**WORK INSTRUCTIONS**
Copy the items below word for word, starting with the line that contains "Go to the first page with double-left arrows" and going on through the line that contains "pyautogui.click(x=545, y=812)". Leave the pictures out.

## START DATA SHOWN

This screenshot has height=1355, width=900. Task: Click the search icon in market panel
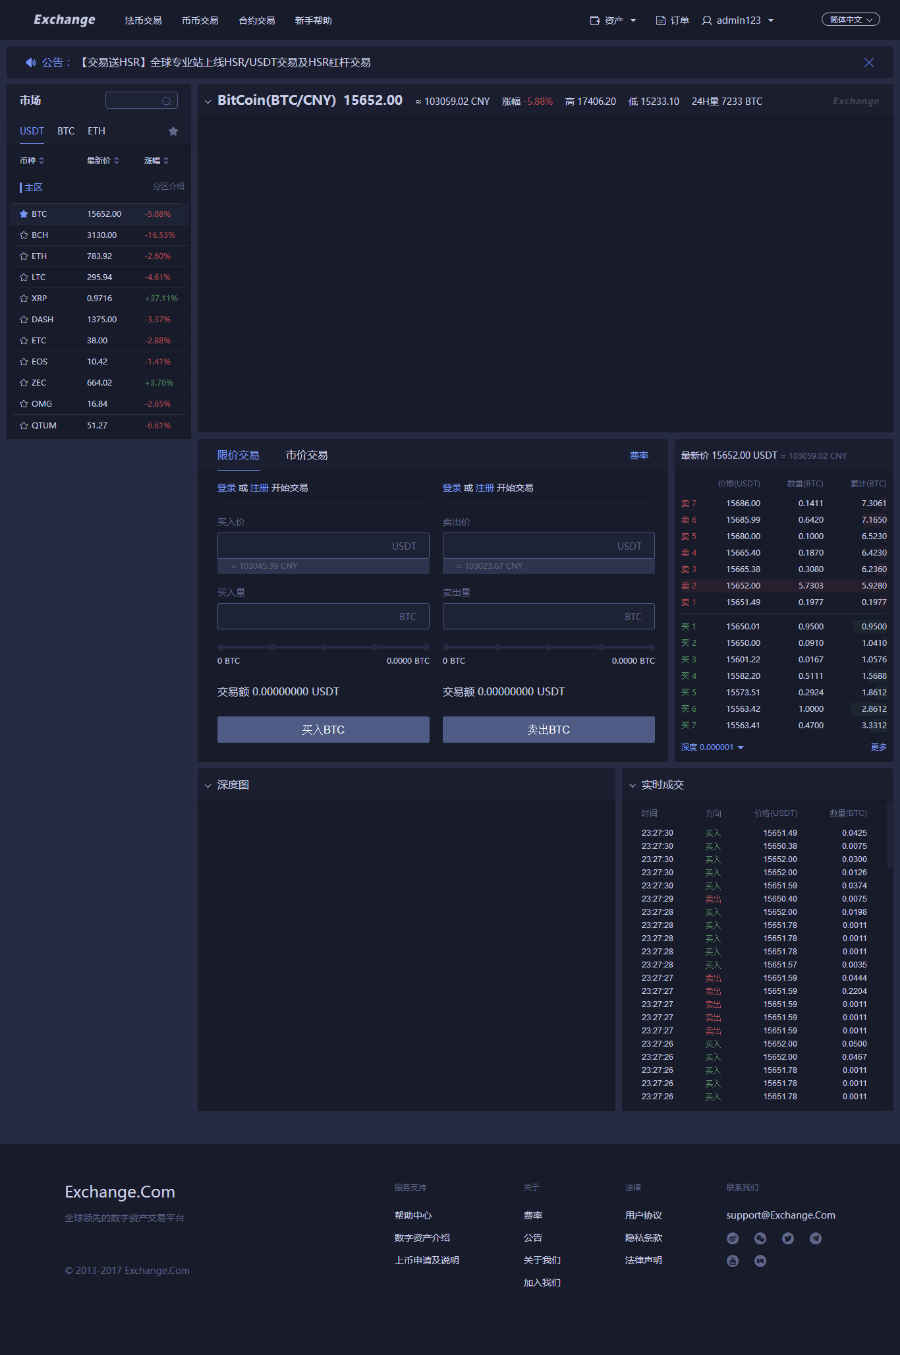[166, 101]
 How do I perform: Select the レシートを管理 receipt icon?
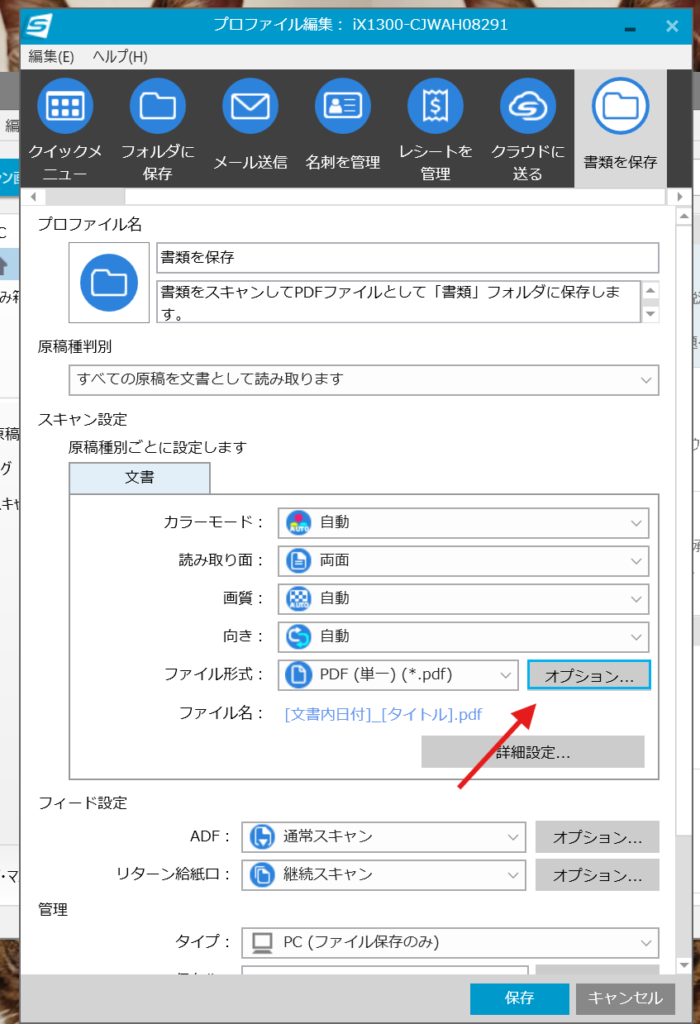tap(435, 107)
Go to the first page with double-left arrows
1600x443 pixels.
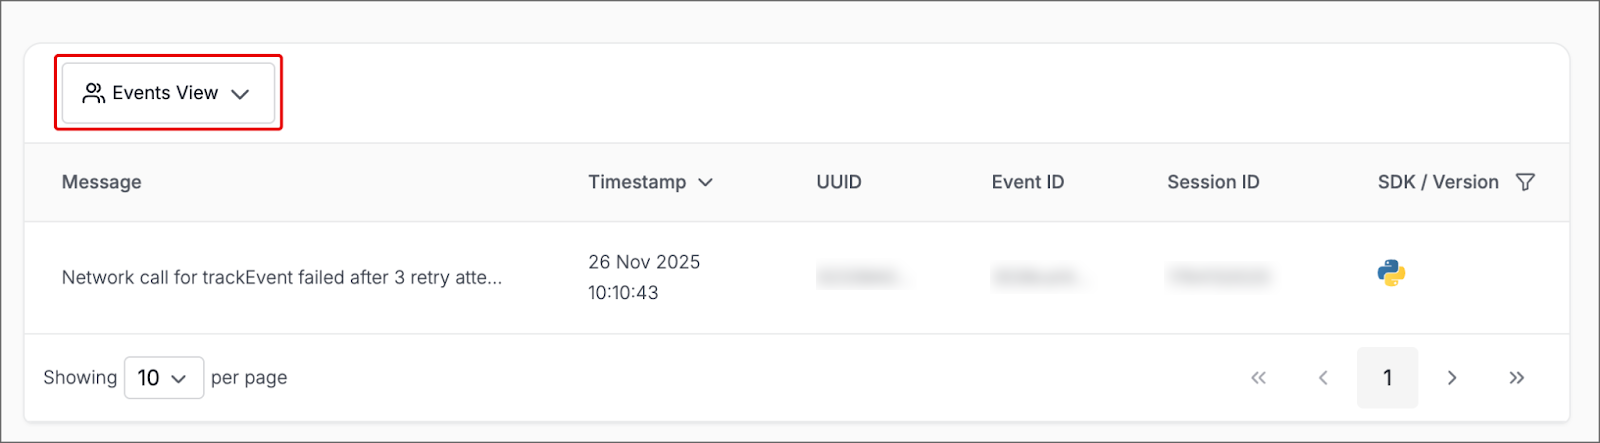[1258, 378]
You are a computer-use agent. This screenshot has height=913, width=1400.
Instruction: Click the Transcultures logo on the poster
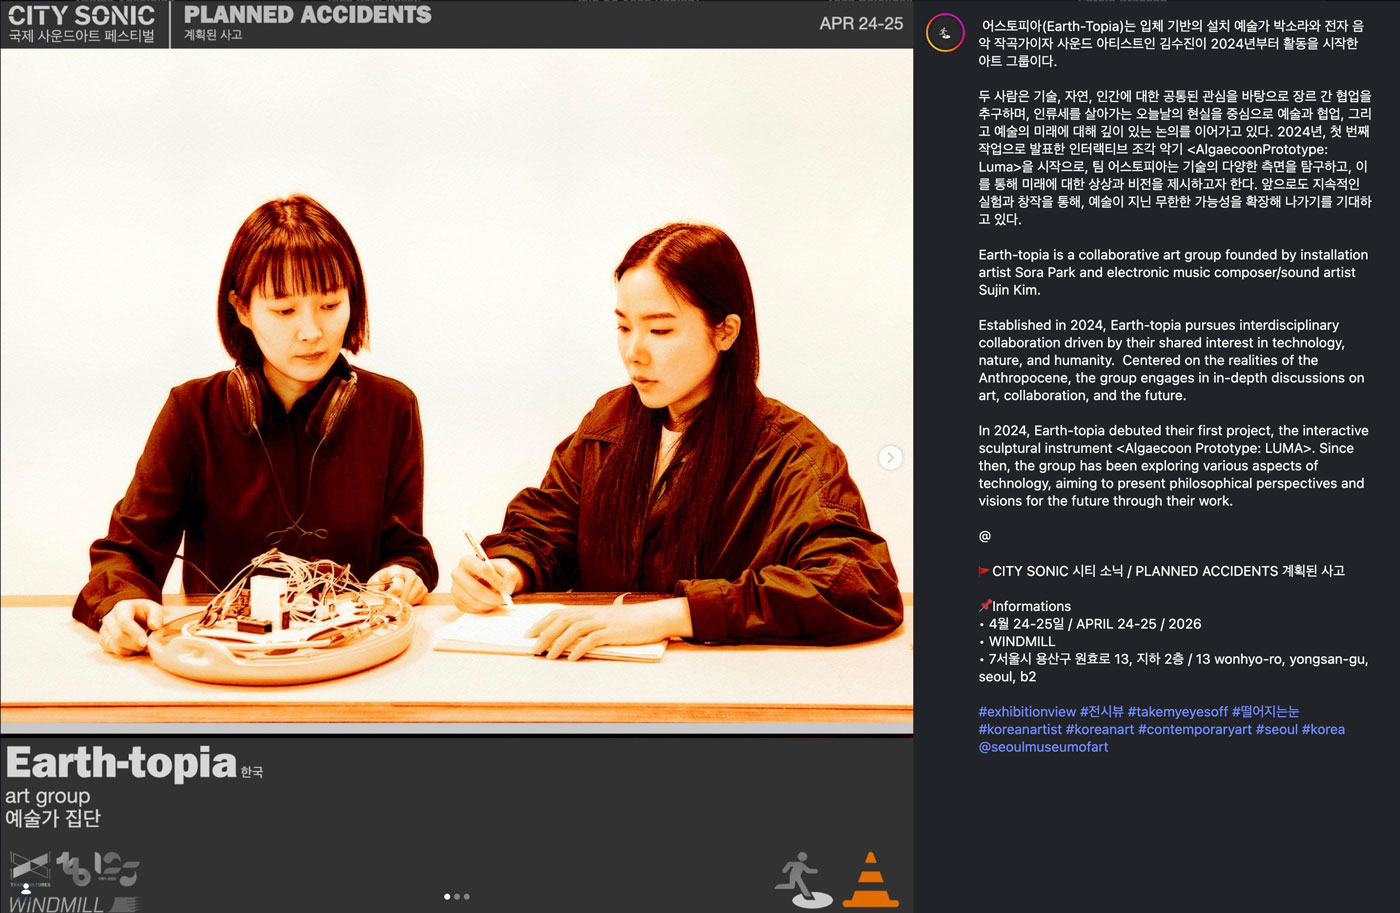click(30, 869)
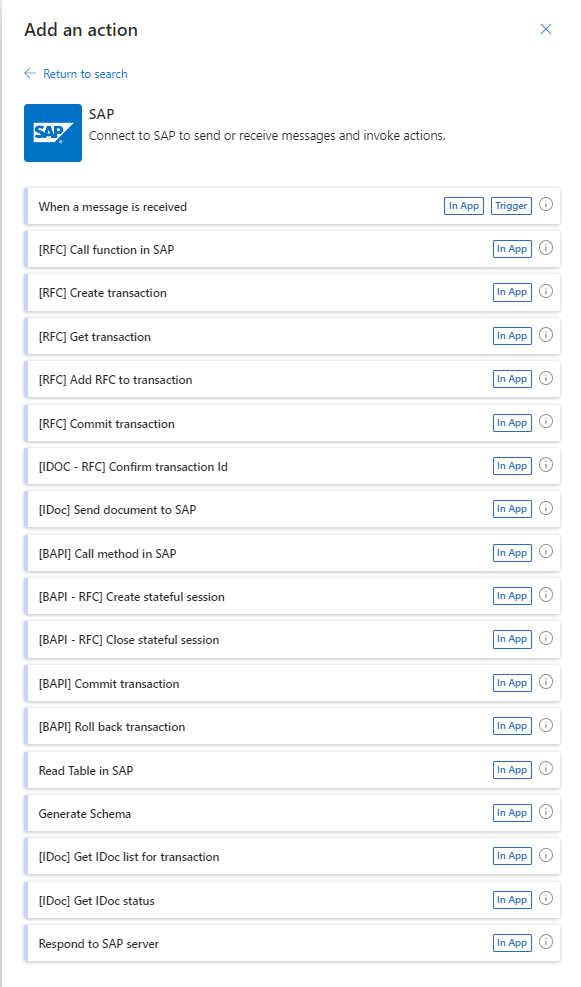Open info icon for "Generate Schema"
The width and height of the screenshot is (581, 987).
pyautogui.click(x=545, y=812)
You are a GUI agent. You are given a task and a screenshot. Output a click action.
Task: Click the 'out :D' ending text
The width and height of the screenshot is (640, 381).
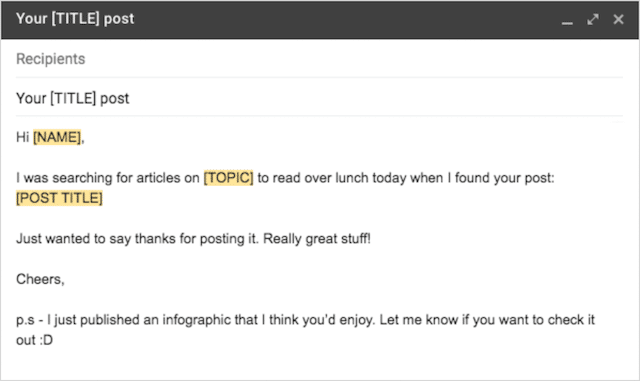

## END DATA SHOWN

**EXERCISE RESPONSE**
Go to the first page with double-left arrows
1600x443 pixels.
[1258, 378]
You are a computer-use agent. This screenshot has height=913, width=1400.
Instruction: Click the Transcultures logo on the poster
click(30, 869)
Open info icon for "Generate Schema"
The width and height of the screenshot is (581, 987).
pyautogui.click(x=545, y=812)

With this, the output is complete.